L’opera di Patrick Tosani, costruita nel tempo come una lucida riflessione sul mezzo fotografico, si
incentra su tre questioni tra loro indissociabili : spazio, oggetto, corpo. Da quasi quarant’anni egli
indaga, potremmo dire scruta le caratteristiche costitutive della fotografia, le sue potenzialità, i limiti
che ne costituiscono anche la forza, e la relazione che essa istituisce con la realtà visibile. Al
centro di questa indagine, applicata a oggetti comuni che abitano la nostra quotidianità, al corpo
umano, ai più semplici vestiti che indossiamo, all’architettura, vi è, stabilmente, la questione della
scala che la fotografia deve utilizzare per trasformare in immagini le cose del mondo: le quali, nelle
sue fotografie, appaiono quasi sempre ingrandite e straordinariamente potenziate e come rinate.
Ma alla base del metodo di Tosani stanno anche altre questioni importanti.

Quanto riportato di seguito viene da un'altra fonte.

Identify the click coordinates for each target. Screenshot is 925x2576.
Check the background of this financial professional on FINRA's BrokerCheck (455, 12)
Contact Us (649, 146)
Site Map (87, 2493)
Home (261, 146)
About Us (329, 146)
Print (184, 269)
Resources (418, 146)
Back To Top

Da un lato, lo studio
del processo di trasferimento della realtà tridimensionale sulla superficie bidimensionale della
fotografia: «La fotografia in sé è un processo di metamorfosi radicale, la trasformazione di un reale
a “n” dimensioni in uno spazio fotografico a due dimensioni – afferma –. Io credo di operare a
monte dell’immagine un processo di trasformazione anticipato, che costituisce l’avvio di quella
metamorfosi per la quale, poi, la metafora, l’allegoria concorrono a rivelare lo spazio fotografico» i.
Dall’altro lato, dialetticamente, la sottolineatura della materialità della fotografia, e dunque
dell’autonomia dell’immagine fotografica, che diventa un nuovo oggetto in sè. Di fronte
all’imponenza, all’evidenza, all’autorevolezza del corpo fisico delle sue fotografie, alla straordinaria
dimensione percettiva delle qualità degli oggetti rappresentati – siano essi un cucchiaio, un
tamburo, il tacco di una scarpa, una testa di capelli, un’unghia, la bolla di una livella, un bicchiere,
un corpo vestito visto da sotto, dei calzoni, una scarpa misteriosamente piena di latte, una
caffettiera o un ventilatore tagliati a metà –, ci si è chiesti se Tosani oltre che fotografo non sia
anche scultore. Ma ciò che a lui sta a cuore è la fotografia: «Mi hanno chiesto spesso perchè non
creo degli oggetti o delle sculture: è vero, non ho sperimentato altro che la fotografia, perchè sono
convinto che il mio lavoro riguardi l’immagine e non l’oggetto fotografato. L’oggetto esiste solo
nell’immagine costruita»ii.
Per la serrata indagine non tanto del referente quanto del dispositivo fotografico che egli
fedelmente conduce, Tosani è stato definito «fotografo della fotografia»iii, una definizione che
rimanda al clima delle ricerche concettuali nate nell’ambito delle neoavanguardie. Come non
pensare allora a Joseph Kosuth quando avverte che, essendo la natura dell’arte quella di «mettere
in questione la natura dell’arte stessa», la forma dell’opera non è la fine ma l’inizio del processo di
messa in questione»iv ? Come non ricordare, in ambito italiano e fatte tutte le dovute e grandi
differenze, Ugo Mulas quando, nell’avviare le sue Verifiche, scrive di voler fare «delle foto che
hanno per tema la fotografia stessa, una specie di analisi dell’operazione fotografica per
individuarne gli elementi costitutivi e il loro valore in sé. Per esempio, che cos’è la superficie
sensibile? Che cosa significa usare il teleobiettivo o un grandangolo?»v ?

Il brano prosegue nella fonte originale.